DIRECTIONS -
Please repeat every line below exactly, from the first to the last.

MATERIAL FOR THE TASK -
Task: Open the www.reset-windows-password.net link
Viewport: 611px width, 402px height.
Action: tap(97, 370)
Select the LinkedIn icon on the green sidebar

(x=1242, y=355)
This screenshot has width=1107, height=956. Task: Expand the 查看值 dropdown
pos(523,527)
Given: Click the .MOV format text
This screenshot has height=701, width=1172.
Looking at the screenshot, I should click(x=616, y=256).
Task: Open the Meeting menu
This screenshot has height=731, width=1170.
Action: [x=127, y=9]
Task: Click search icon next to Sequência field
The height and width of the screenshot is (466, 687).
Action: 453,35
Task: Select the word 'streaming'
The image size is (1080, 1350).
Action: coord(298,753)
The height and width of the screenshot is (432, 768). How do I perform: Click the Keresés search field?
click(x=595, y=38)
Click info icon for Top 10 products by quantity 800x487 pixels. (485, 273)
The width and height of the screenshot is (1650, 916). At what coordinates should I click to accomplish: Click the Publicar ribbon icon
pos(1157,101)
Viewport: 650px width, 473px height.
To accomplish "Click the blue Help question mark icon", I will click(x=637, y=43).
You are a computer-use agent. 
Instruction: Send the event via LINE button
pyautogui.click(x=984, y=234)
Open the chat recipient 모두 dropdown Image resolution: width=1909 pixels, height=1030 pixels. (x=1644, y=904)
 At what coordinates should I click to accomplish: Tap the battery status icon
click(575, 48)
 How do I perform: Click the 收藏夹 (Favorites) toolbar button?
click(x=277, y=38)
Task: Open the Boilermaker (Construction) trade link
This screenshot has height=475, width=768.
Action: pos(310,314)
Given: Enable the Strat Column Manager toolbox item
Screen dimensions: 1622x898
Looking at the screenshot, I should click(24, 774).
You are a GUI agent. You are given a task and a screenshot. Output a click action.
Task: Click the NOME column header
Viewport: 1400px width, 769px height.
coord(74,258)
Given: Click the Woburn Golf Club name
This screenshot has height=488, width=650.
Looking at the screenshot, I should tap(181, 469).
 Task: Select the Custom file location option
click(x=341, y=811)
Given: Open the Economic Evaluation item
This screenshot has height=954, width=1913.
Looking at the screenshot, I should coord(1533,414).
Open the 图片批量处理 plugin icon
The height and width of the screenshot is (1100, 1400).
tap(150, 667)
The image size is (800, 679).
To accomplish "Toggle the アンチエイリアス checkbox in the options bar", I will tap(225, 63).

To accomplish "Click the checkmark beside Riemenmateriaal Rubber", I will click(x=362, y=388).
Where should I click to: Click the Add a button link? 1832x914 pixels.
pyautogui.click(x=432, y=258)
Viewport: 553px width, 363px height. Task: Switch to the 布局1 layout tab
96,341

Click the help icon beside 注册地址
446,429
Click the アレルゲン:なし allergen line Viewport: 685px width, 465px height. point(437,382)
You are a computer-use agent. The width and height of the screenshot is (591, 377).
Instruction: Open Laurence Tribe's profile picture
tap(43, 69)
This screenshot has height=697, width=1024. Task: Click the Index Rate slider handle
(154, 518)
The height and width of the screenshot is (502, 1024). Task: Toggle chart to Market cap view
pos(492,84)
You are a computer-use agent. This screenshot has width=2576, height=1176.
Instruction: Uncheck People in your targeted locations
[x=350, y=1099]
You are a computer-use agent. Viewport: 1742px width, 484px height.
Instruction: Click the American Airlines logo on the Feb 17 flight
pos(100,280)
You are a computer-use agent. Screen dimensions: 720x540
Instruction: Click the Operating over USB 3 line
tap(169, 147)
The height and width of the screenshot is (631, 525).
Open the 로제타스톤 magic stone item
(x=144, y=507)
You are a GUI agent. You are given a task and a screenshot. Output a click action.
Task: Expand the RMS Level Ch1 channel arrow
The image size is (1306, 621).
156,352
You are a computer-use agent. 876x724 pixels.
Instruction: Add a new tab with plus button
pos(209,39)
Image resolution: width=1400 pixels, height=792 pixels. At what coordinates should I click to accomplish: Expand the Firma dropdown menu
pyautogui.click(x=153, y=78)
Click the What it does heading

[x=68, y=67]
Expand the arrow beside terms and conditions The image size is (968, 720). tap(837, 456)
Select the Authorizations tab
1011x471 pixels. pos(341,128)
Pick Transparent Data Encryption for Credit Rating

EXPECTED ANSWER -
Task: Open the www.reset-windows-password.net link
Viewport: 611px width, 402px height.
Action: tap(97, 370)
Select the LinkedIn icon on the green sidebar

(x=1242, y=355)
This screenshot has width=1107, height=956. Task: Expand the 查看值 dropdown
pos(523,527)
Given: Click the .MOV format text
This screenshot has height=701, width=1172.
Looking at the screenshot, I should click(x=616, y=256).
Task: Open the Meeting menu
This screenshot has height=731, width=1170.
Action: [x=127, y=9]
Task: Click search icon next to Sequência field
The height and width of the screenshot is (466, 687).
Action: 453,35
Task: Select the word 'streaming'
The image size is (1080, 1350).
Action: coord(298,753)
The height and width of the screenshot is (432, 768). How do I perform: Click the Keresés search field?
click(x=595, y=38)
Click info icon for Top 10 products by quantity 800x487 pixels. (485, 273)
The width and height of the screenshot is (1650, 916). At what coordinates should I click to accomplish: Click the Publicar ribbon icon
pos(1157,101)
Viewport: 650px width, 473px height.
To accomplish "Click the blue Help question mark icon", I will click(x=637, y=43).
You are a computer-use agent. 
Instruction: Send the event via LINE button
pyautogui.click(x=984, y=234)
Open the chat recipient 모두 dropdown Image resolution: width=1909 pixels, height=1030 pixels. (x=1644, y=904)
 At what coordinates should I click to accomplish: Tap the battery status icon
click(575, 48)
 How do I perform: Click the 收藏夹 (Favorites) toolbar button?
click(x=277, y=38)
Task: Open the Boilermaker (Construction) trade link
This screenshot has height=475, width=768.
Action: pos(310,314)
Given: Enable the Strat Column Manager toolbox item
Screen dimensions: 1622x898
Looking at the screenshot, I should click(24, 774).
You are a GUI agent. You are given a task and a screenshot. Output a click action.
Task: Click the NOME column header
Viewport: 1400px width, 769px height.
coord(74,258)
Given: Click the Woburn Golf Club name
This screenshot has height=488, width=650.
Looking at the screenshot, I should tap(181, 469).
 Task: Select the Custom file location option
click(x=341, y=811)
Given: Open the Economic Evaluation item
This screenshot has height=954, width=1913.
Looking at the screenshot, I should coord(1533,414).
Open the 图片批量处理 plugin icon
The height and width of the screenshot is (1100, 1400).
tap(150, 667)
The image size is (800, 679).
To accomplish "Toggle the アンチエイリアス checkbox in the options bar", I will tap(225, 63).

To accomplish "Click the checkmark beside Riemenmateriaal Rubber", I will click(x=362, y=388).
Where should I click to: Click the Add a button link? 1832x914 pixels.
pyautogui.click(x=432, y=258)
Viewport: 553px width, 363px height. Task: Switch to the 布局1 layout tab
96,341

Click the help icon beside 注册地址
446,429
Click the アレルゲン:なし allergen line Viewport: 685px width, 465px height. point(437,382)
You are a computer-use agent. The width and height of the screenshot is (591, 377).
Instruction: Open Laurence Tribe's profile picture
tap(43, 69)
This screenshot has height=697, width=1024. Task: Click the Index Rate slider handle
(154, 518)
The height and width of the screenshot is (502, 1024). Task: Toggle chart to Market cap view
pos(492,84)
You are a computer-use agent. This screenshot has width=2576, height=1176.
Instruction: Uncheck People in your targeted locations
[x=350, y=1099]
You are a computer-use agent. Viewport: 1742px width, 484px height.
Instruction: Click the American Airlines logo on the Feb 17 flight
pos(100,280)
You are a computer-use agent. Screen dimensions: 720x540
Instruction: Click the Operating over USB 3 line
tap(169, 147)
The height and width of the screenshot is (631, 525).
Open the 로제타스톤 magic stone item
(x=144, y=507)
You are a GUI agent. You are given a task and a screenshot. Output a click action.
Task: Expand the RMS Level Ch1 channel arrow
The image size is (1306, 621).
156,352
You are a computer-use agent. 876x724 pixels.
Instruction: Add a new tab with plus button
pos(209,39)
Image resolution: width=1400 pixels, height=792 pixels. At what coordinates should I click to accomplish: Expand the Firma dropdown menu
pyautogui.click(x=153, y=78)
Click the What it does heading

[x=68, y=67]
Expand the arrow beside terms and conditions The image size is (968, 720). tap(837, 456)
Select the Authorizations tab
1011x471 pixels. pos(341,128)
Pick Transparent Data Encryption for Credit Rating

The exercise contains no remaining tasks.